O governo dos Estados Unidos anunciou, nessa sexta-feira (8), um aumento recorde na recompensa por informações que levem à prisão do ditador da Venezuela, Nicolás Maduro, e reativou a oferta milionária para capturar dois de seus principais aliados: Diosdado Cabello Rondón, ministro do Interior, Justiça e Paz, e Vladimir Padrino López, ministro da Defesa das Forças Armadas Nacionais.
A recompensa por Maduro dobrou, passando de US$ 25 milhões para US$ 50 milhões (mais de R$ 270 milhões), o maior valor já oferecido na história do país. As autoridades norte-americanas o acusam de liderar o Cartel de los Soles, organização criminosa ligada ao tráfico internacional de drogas e formada dentro do regime chavista. Segundo Washington, o grupo mantém cooperação com as Forças Armadas Revolucionárias da Colômbia (Farc).
Paralelamente, a Embaixada dos EUA na Venezuela voltou a divulgar as recompensas por informações que levem à prisão ou condenação dos ministros de Maduro. No caso de Vladimir Padrino, acusado de conspiração para distribuir cocaína a bordo de aeronave registrada nos EUA, a oferta chega a US$ 15 milhões.
Já Diosdado Cabello Rondón, apontado como um dos líderes do Cartel de los Soles, é acusado de narcoterrorismo, conspiração para importar cocaína e conspiração para portar e utilizar metralhadoras e artefatos destrutivos para dar suporte a crimes relacionados ao tráfico. Pela sua captura ou condenação, os EUA oferecem até US$ 25 milhões.

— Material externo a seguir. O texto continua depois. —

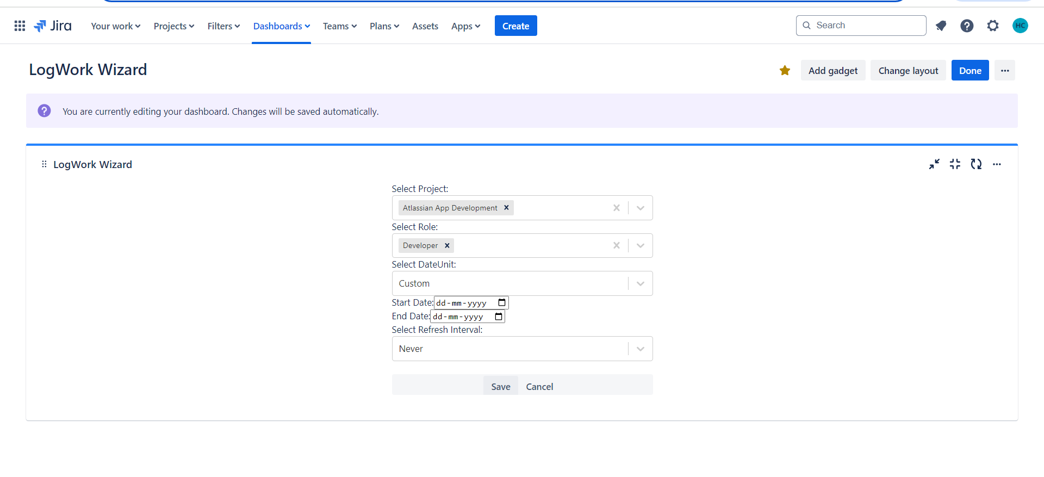Expand the Select Project dropdown

pyautogui.click(x=641, y=208)
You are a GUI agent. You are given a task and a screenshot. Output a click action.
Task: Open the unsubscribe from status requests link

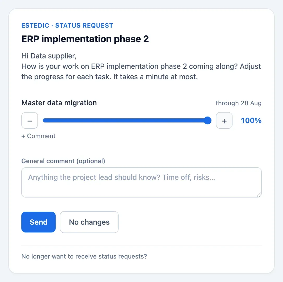[84, 256]
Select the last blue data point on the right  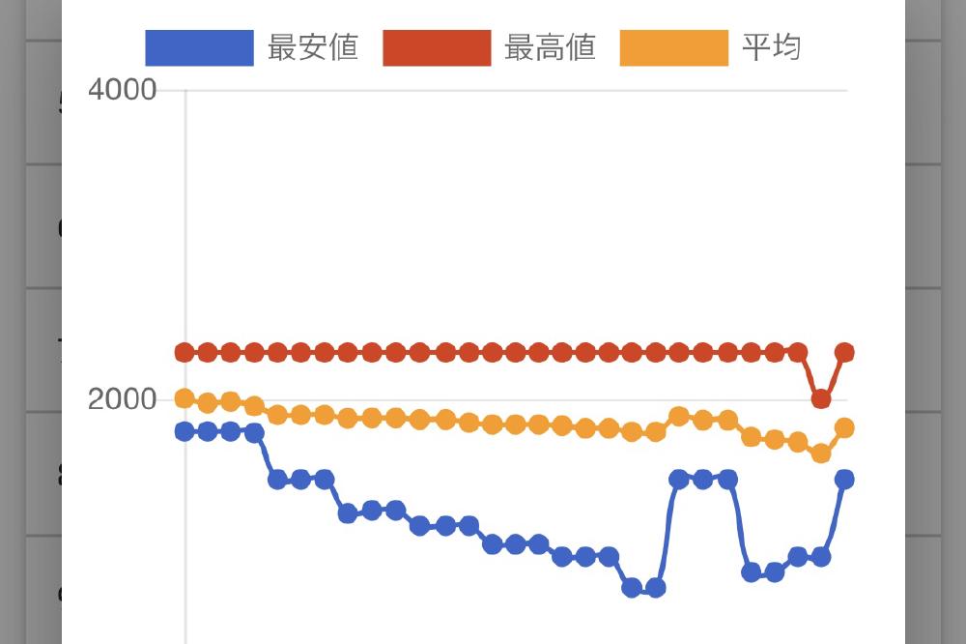coord(844,480)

As acusações fazem parte de uma ofensiva diplomática e judicial norte-americana contra o regime de Maduro, considerado ilegítimo por Washington e por organismos como a Organização dos Estados Americanos (OEA). A entidade e outras instituições independentes apontaram fraude nas eleições realizadas há um ano, quando o chavista foi declarado vencedor para um terceiro mandato.